PROVIDED DATA below:

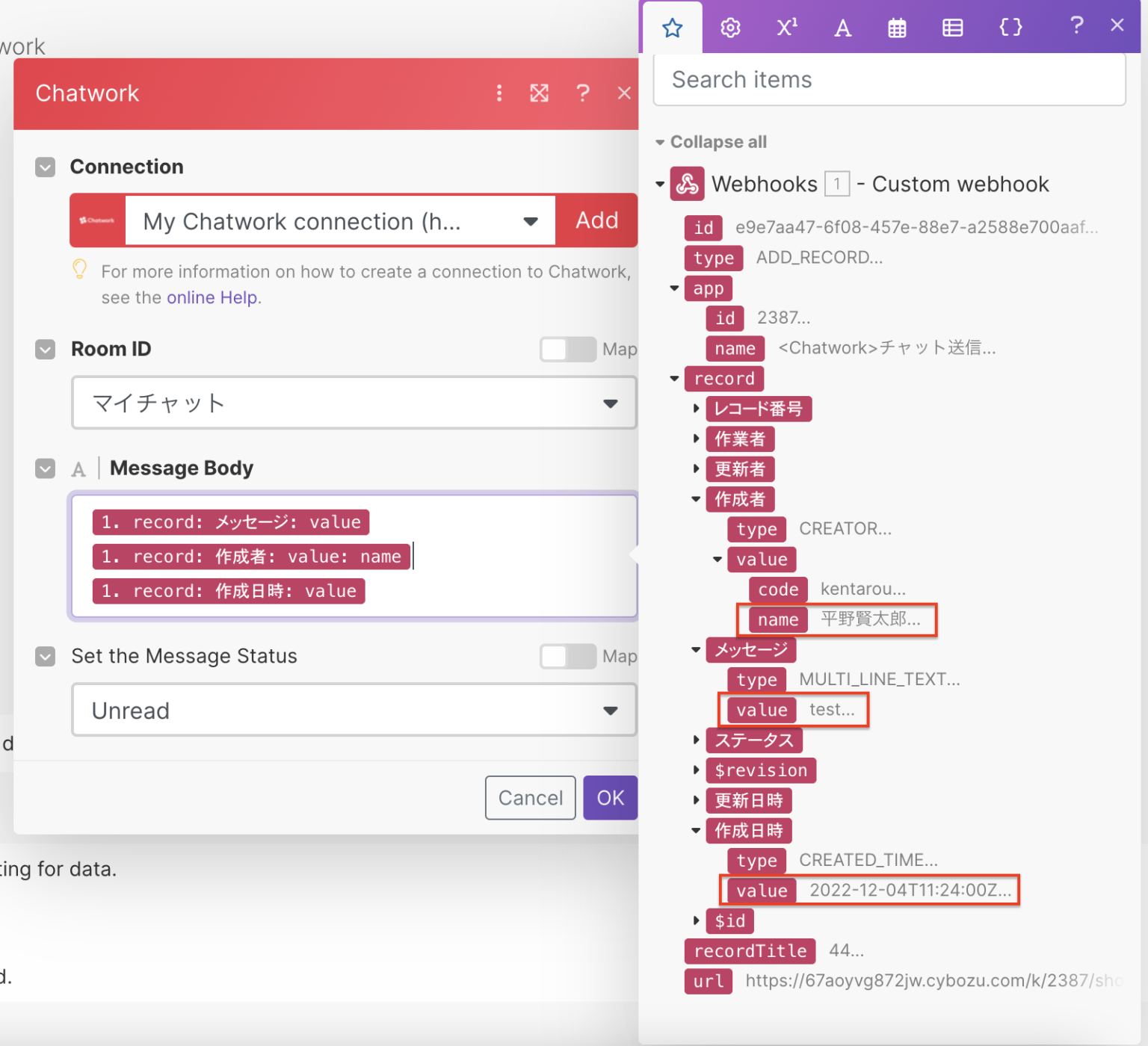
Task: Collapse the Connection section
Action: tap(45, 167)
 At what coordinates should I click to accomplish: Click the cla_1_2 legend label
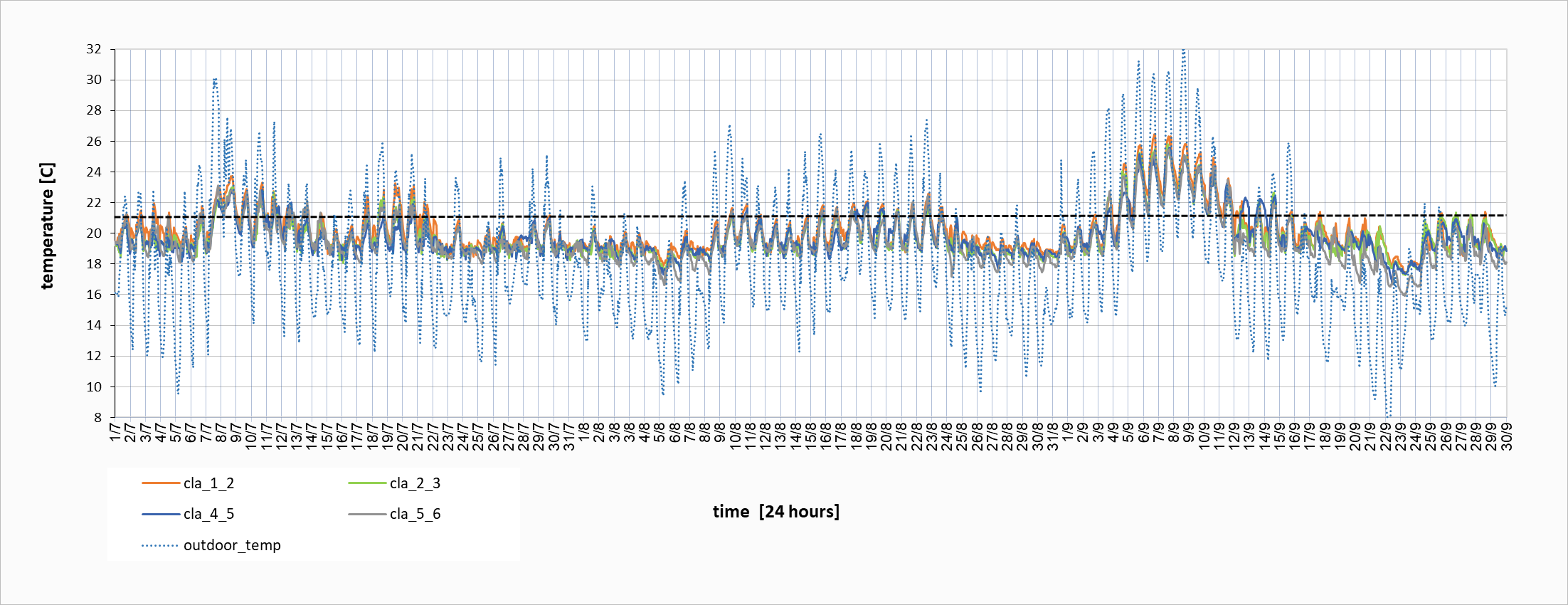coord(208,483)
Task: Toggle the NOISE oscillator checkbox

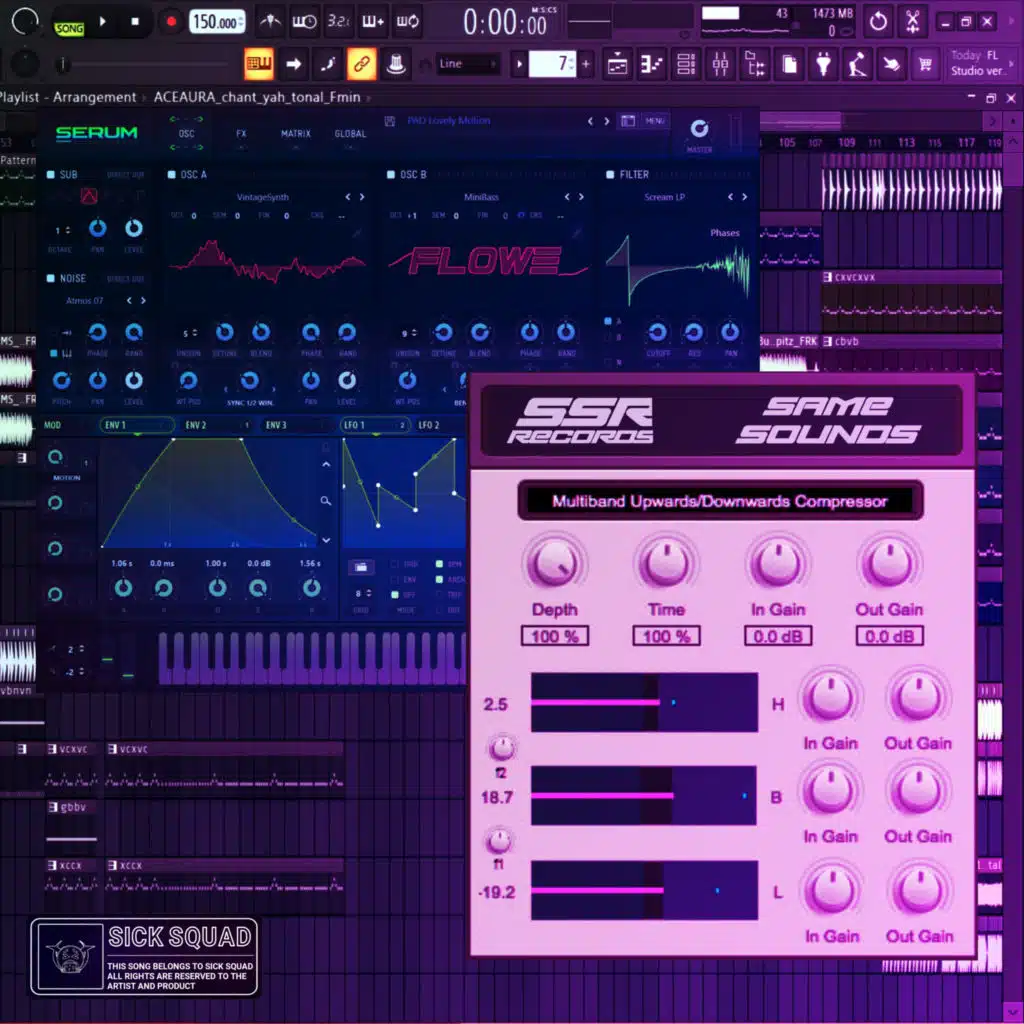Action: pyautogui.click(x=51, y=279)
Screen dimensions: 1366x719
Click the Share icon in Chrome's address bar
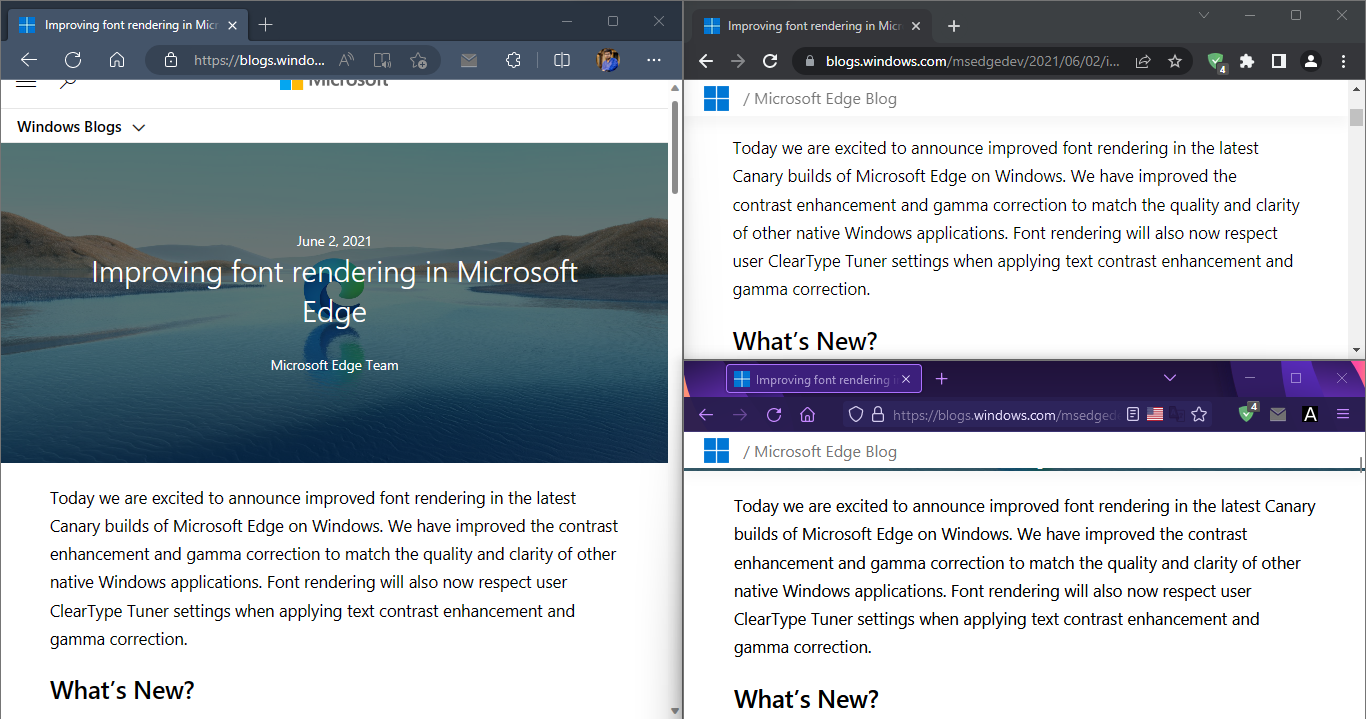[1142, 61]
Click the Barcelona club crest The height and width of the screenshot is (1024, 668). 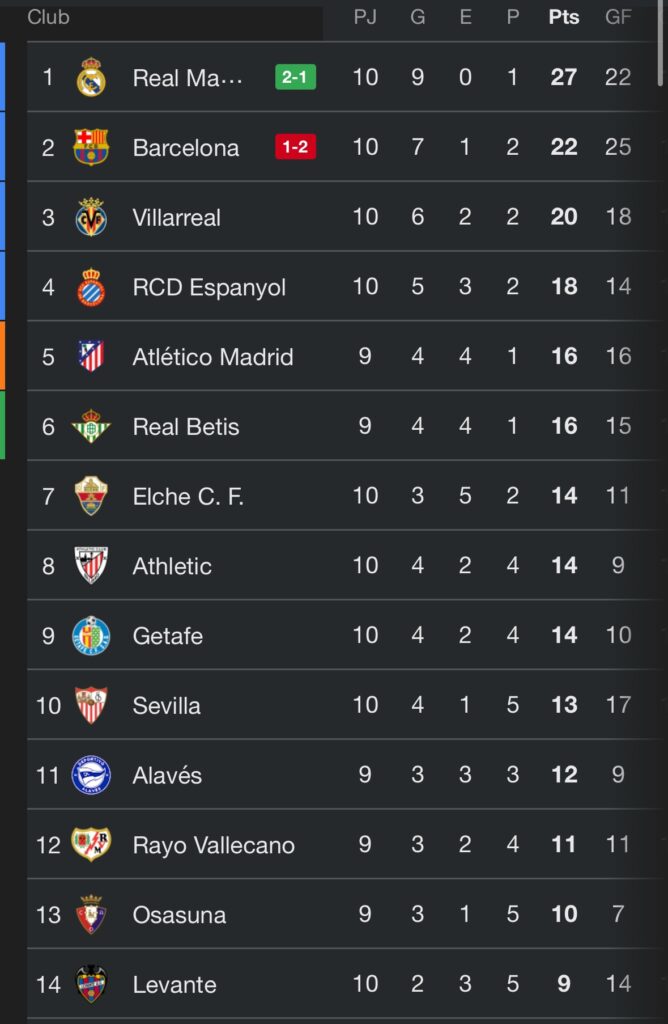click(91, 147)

End of PROVIDED DATA.

All pictures are to be skipped. Output, word for word, the lines in the data above starting at the line containing "At what coordinates" and ending at the line containing "Screen dimensions: 1366x719".

> _RESPONSE_:
 At what coordinates should I click to accomplish: Click the cla_1_2 legend label
coord(208,483)
Task: Toggle the NOISE oscillator checkbox

Action: pyautogui.click(x=51, y=279)
Screen dimensions: 1366x719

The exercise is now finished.